# INPUT MATERIAL
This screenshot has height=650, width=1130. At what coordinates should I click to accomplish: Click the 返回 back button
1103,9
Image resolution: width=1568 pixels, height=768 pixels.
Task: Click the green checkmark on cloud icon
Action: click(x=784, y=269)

# EXERCISE GOAL
Every record, from top to bottom, must be transcribed exactly.

# RESPONSE AREA
This screenshot has height=650, width=1130. At what coordinates should I click to accomplish: Click the 返回 back button
1103,9
Image resolution: width=1568 pixels, height=768 pixels.
Task: Click the green checkmark on cloud icon
Action: click(x=784, y=269)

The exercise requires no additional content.